# Task prompt
Transcribe the following passage, which quotes from Bryan's letters, in full and word for word.

# Text block
┌────────
He then quotes from an earlier letter of his:

"Seems like Lucinda still is trying to raise trouble...trying to turn all my children against me. She said she was told that something I did down there was so bad that I couldn't be allowed to stay longer. All I can say is forgive me for I know not what."

Mother taught a little guy in second grade years ago who, whenever he was involved in a spat with another child would insist "Thur ain't nothin' my fault!" Bryan has reminded me of him many times through the years.

He continued:

"And again, let me assure you that my evangelist ministry is not over yet. I feel that I am just getting in gear. I have a precious wife that loves me, which is a strange and wonderful feeling that I have not known before. Opportunities are opening up for me to preach that I had never dreamed of. The best years of my ministry are just coming up. You learn a lot through suffering. Then if these unjust charges get around, it might for a time hinder my work, until they are really understood. And furthermore, my June baby is literally sick that these things are going on. I am not going to let her be drug through this continually."

He seems to be doing steadily better for wives. Remember when he said, "Lucinda is the most wonderful girl a person could have. For the first time in my life I have a pardner who really knows what true love is"?

He closes:

"With these things in view, I am asking for a committee meeting, and you will be there. I am asking that this meeting be held soon, before your proposed ordination, With love still, your dad."
└────────
# Provided data
┌────────
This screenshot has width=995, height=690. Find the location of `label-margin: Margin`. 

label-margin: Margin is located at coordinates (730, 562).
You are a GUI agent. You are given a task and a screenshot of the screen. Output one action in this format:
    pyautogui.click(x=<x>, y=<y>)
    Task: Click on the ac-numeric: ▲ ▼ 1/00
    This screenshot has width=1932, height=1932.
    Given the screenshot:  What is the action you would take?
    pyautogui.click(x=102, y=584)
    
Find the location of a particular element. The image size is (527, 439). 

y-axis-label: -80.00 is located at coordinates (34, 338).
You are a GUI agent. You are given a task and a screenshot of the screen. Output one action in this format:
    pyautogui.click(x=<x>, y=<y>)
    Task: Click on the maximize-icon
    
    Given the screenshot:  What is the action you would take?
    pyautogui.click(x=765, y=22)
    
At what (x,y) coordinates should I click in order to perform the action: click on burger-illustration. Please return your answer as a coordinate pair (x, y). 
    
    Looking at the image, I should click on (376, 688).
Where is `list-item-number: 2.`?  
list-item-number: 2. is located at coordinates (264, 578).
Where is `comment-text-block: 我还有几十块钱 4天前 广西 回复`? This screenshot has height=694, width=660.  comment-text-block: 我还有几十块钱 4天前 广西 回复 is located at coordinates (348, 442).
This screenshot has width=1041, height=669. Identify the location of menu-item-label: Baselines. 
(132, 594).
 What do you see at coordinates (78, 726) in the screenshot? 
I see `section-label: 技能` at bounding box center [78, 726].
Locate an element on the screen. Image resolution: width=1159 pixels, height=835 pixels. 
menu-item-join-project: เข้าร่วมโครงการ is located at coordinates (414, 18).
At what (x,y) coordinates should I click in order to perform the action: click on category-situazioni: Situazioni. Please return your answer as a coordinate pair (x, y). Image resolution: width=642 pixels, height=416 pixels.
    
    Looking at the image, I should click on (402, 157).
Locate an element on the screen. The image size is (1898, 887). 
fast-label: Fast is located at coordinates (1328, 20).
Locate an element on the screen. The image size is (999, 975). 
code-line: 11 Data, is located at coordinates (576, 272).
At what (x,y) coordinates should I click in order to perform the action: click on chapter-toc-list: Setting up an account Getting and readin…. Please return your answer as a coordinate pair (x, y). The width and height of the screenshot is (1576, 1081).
└────────
# Exercise answer
He then quotes from an earlier letter of his:

"Seems like Lucinda still is trying to raise trouble...trying to turn all my children against me. She said she was told that something I did down there was so bad that I couldn't be allowed to stay longer. All I can say is forgive me for I know not what."

Mother taught a little guy in second grade years ago who, whenever he was involved in a spat with another child would insist "Thur ain't nothin' my fault!" Bryan has reminded me of him many times through the years.

He continued:

"And again, let me assure you that my evangelist ministry is not over yet. I feel that I am just getting in gear. I have a precious wife that loves me, which is a strange and wonderful feeling that I have not known before. Opportunities are opening up for me to preach that I had never dreamed of. The best years of my ministry are just coming up. You learn a lot through suffering. Then if these unjust charges get around, it might for a time hinder my work, until they are really understood. And furthermore, my June baby is literally sick that these things are going on. I am not going to let her be drug through this continually."

He seems to be doing steadily better for wives. Remember when he said, "Lucinda is the most wonderful girl a person could have. For the first time in my life I have a pardner who really knows what true love is"?

He closes:

"With these things in view, I am asking for a committee meeting, and you will be there. I am asking that this meeting be held soon, before your proposed ordination, With love still, your dad."